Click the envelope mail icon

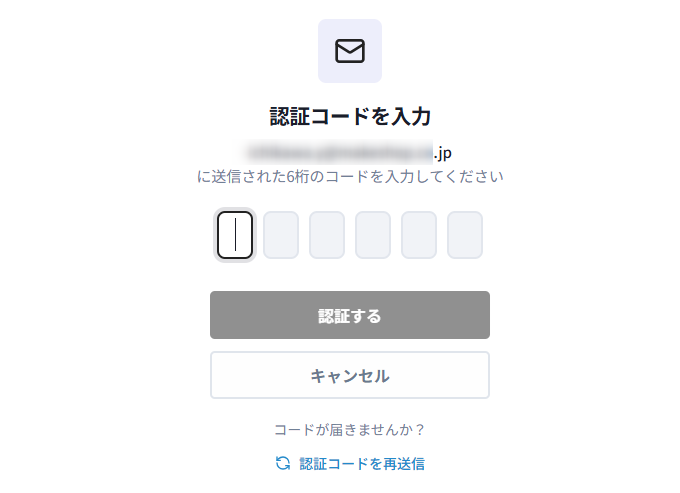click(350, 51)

****

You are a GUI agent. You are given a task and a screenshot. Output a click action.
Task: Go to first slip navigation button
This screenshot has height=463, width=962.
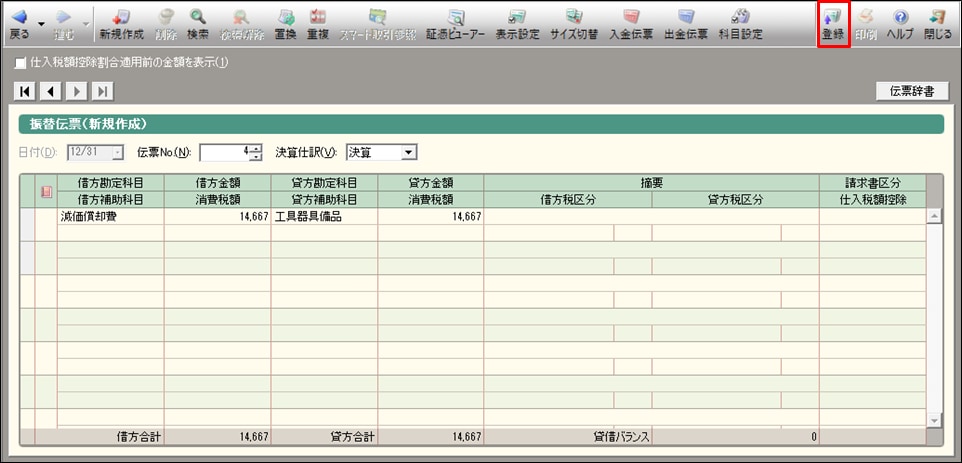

****

▶ **WHAT IS REQUIRED**
Retype exactly the lines above, from the one with "You are a GUI" through the one with "This screenshot has height=463, width=962.", inclusive.

▶ **RESPONSE BOX**
You are a GUI agent. You are given a task and a screenshot. Output a click action.
Task: Go to first slip navigation button
This screenshot has height=463, width=962.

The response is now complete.